_简短任务_
请续写下方讲解slab分配入口函数__cache_alloc()的文章，从文中最后一行之后接着往下写。

_阅读文本_
_ _ _ _ _ _ _

用slab分配内存的不同方法的共同的入口是__cache_alloc():
- 先用should_failslab初步判断是否可以完成分配(标志位可能是NOFAIL);
- 调用__do_cache_alloc(cachep, flags, &this_cpu)来完成分配;
- 调用cache_alloc_debugcheck_after(cachep, flags, objp, caller)进行分配后检查;
- prefetchw(objp)通过预取什么的来优化指令;
- return objp。
程序的代码如下:
static __always_inline void * __cache_alloc(struct kmem_cache *cachep, gfp_t flags, void *caller)
{
unsigned long save_flags;
int this_cpu;
void *objp;
if (should_failslab(cachep, flags))
return NULL;
cache_alloc_debugcheck_before(cachep, flags);
slab_irq_save(save_flags, this_cpu);
objp = __do_cache_alloc(cachep, flags, &this_cpu);
slab_irq_restore(save_flags, this_cpu);
objp = cache_alloc_debugcheck_after(cachep, flags, objp, caller);
prefetchw(objp);
if (unlikely((flags & __GFP_ZERO) && objp))

_ _ _ _ _ _ _

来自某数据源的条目
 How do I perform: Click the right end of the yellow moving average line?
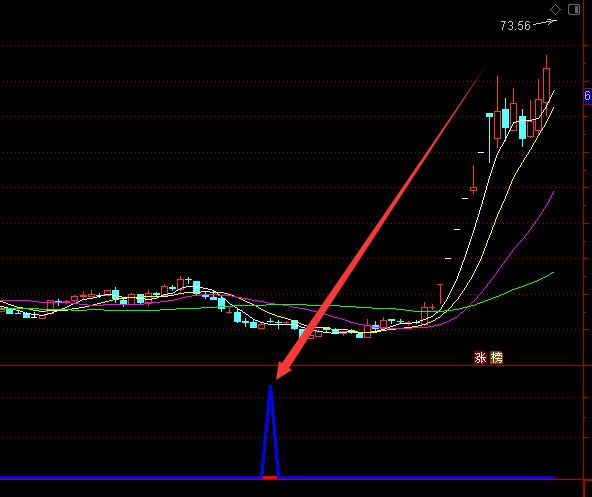tap(553, 108)
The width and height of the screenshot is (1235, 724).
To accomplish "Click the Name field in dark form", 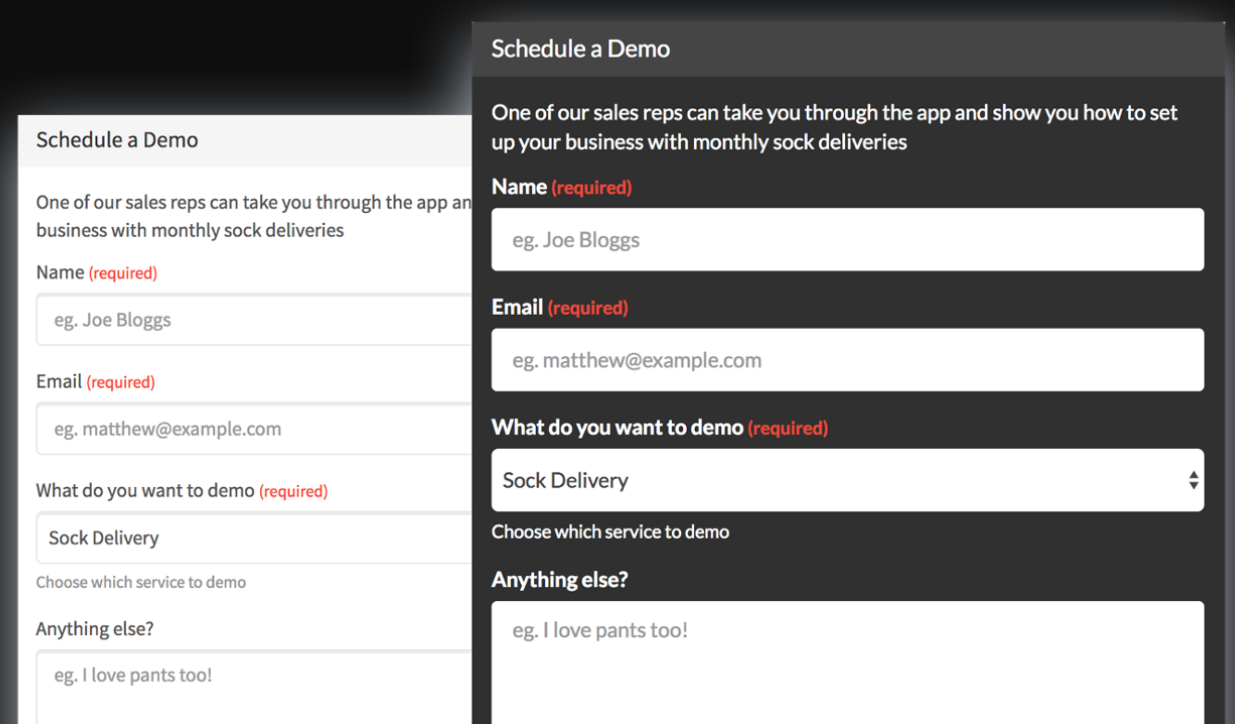I will [x=847, y=240].
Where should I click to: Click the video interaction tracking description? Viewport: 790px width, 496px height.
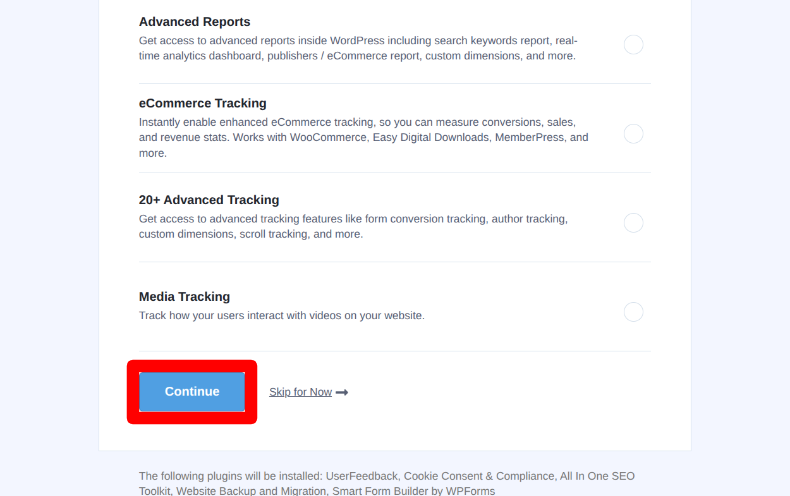(x=281, y=315)
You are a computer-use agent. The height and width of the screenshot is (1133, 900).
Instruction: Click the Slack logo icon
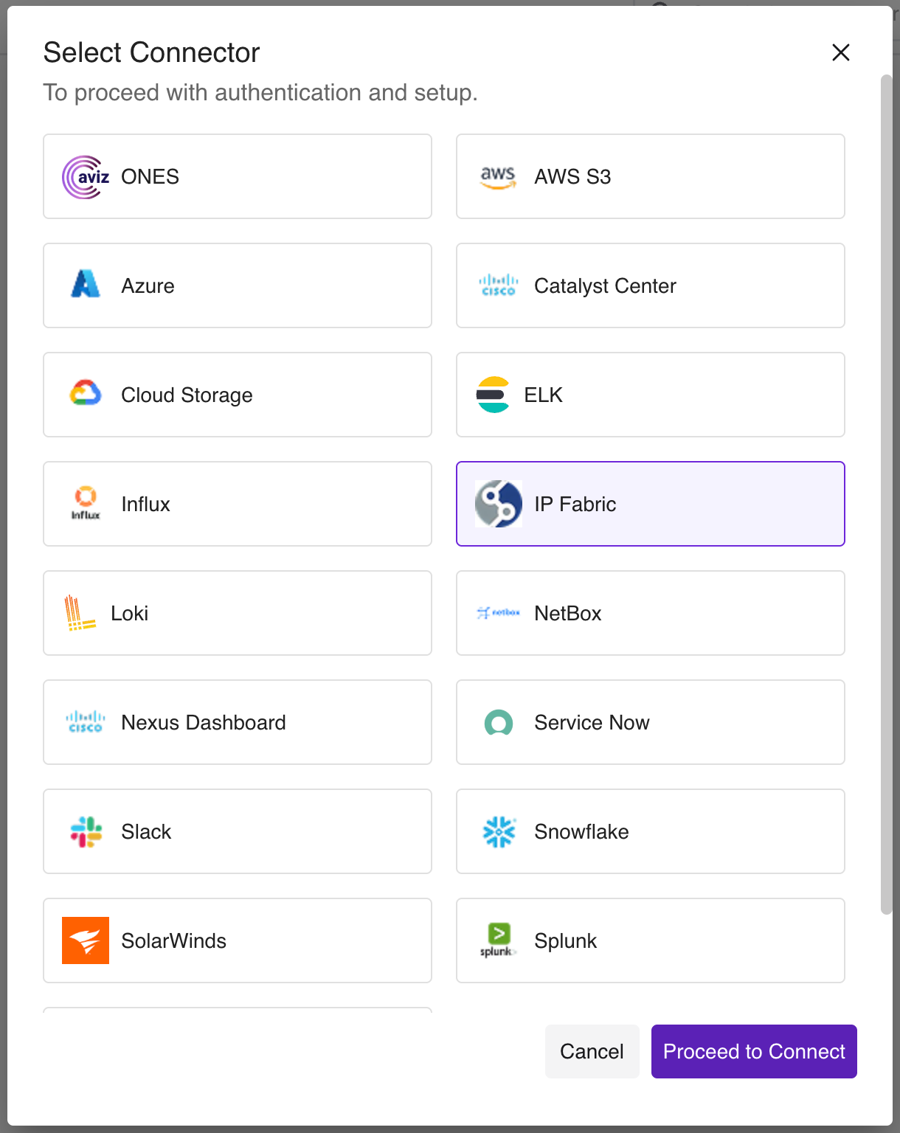coord(85,832)
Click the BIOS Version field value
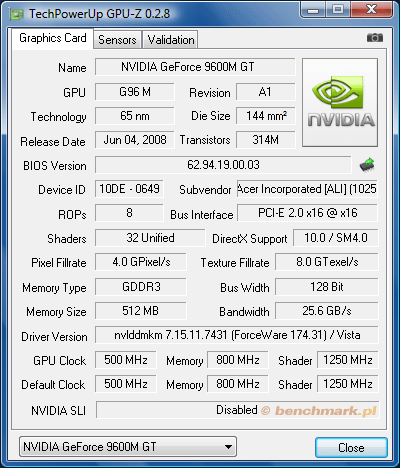Screen dimensions: 400x468 [x=223, y=165]
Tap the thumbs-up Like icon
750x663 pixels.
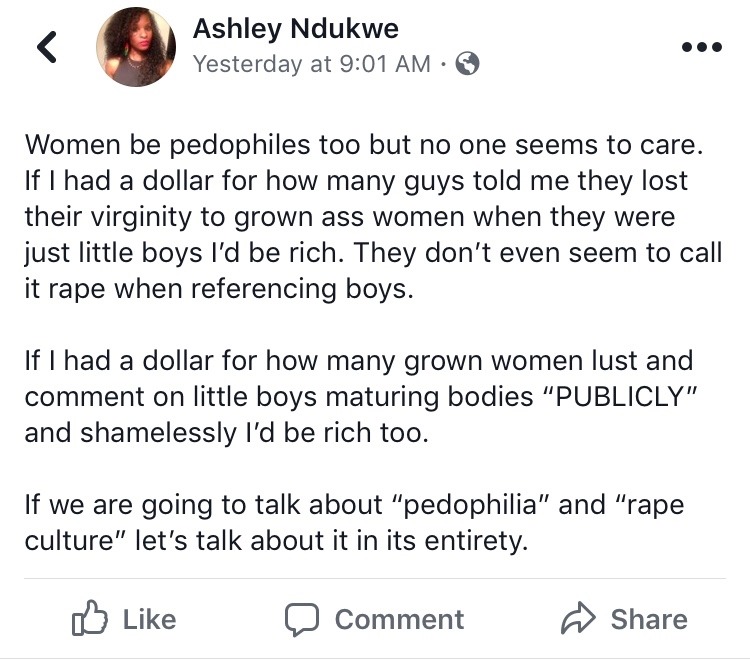[89, 619]
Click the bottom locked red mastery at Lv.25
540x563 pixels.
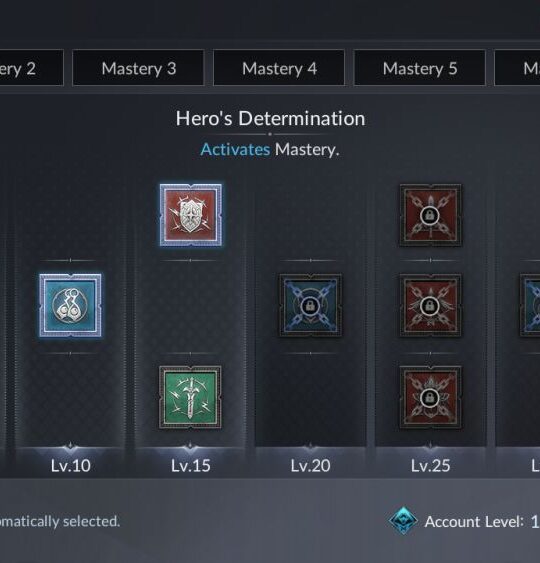[x=430, y=397]
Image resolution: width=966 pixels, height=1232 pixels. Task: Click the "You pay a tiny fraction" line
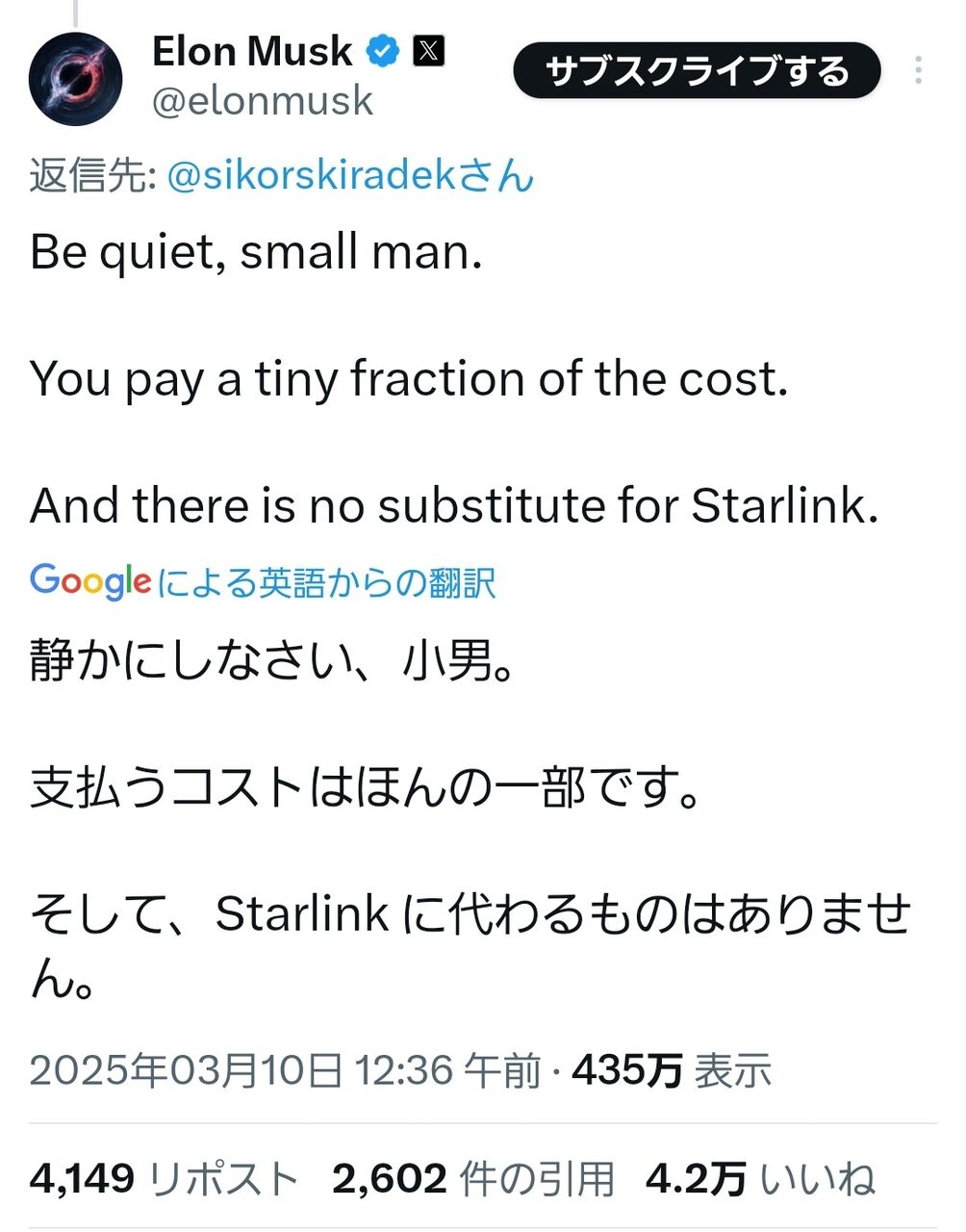[x=409, y=378]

_ _ _ _ _ _ _

_回答_
memset(objp, 0, obj_size(cachep));
return objp;
}
可以看出这个分配的过程最重要的就是__do_cache_alloc(cachep, flags, &this_cpu)函数了:
- 如果设置了PF_SPREAD_SLAB|PF_MEMPOLICY表示就要从别的NODE上分配;
- 用____cache_alloc(cache, flags, this_cpu)来从CPU的缓冲中取对象,如果取不到就重新填充缓存;
- 如果上步没有分配成功,就调用____cache_alloc_node(cache, flags, cpu_to_node(*this_cpu), this_cpu)来进行非缓存的那种分配,这个会用到那三个链表;
- return objp。
下面是代码,两个主要的函数会在下面详细介绍:
static __always_inline void * __do_cache_alloc(struct kmem_cache *cache, gfp_t flags, int *this_cpu)
{
void *objp;
if (unlikely(current->flags & (PF_SPREAD_SLAB | PF_MEMPOLICY))) {
objp = alternate_node_alloc(cache, flags, this_cpu);
if (objp)
goto out;
}
objp = ____cache_alloc(cache, flags, this_cpu);
if (!objp)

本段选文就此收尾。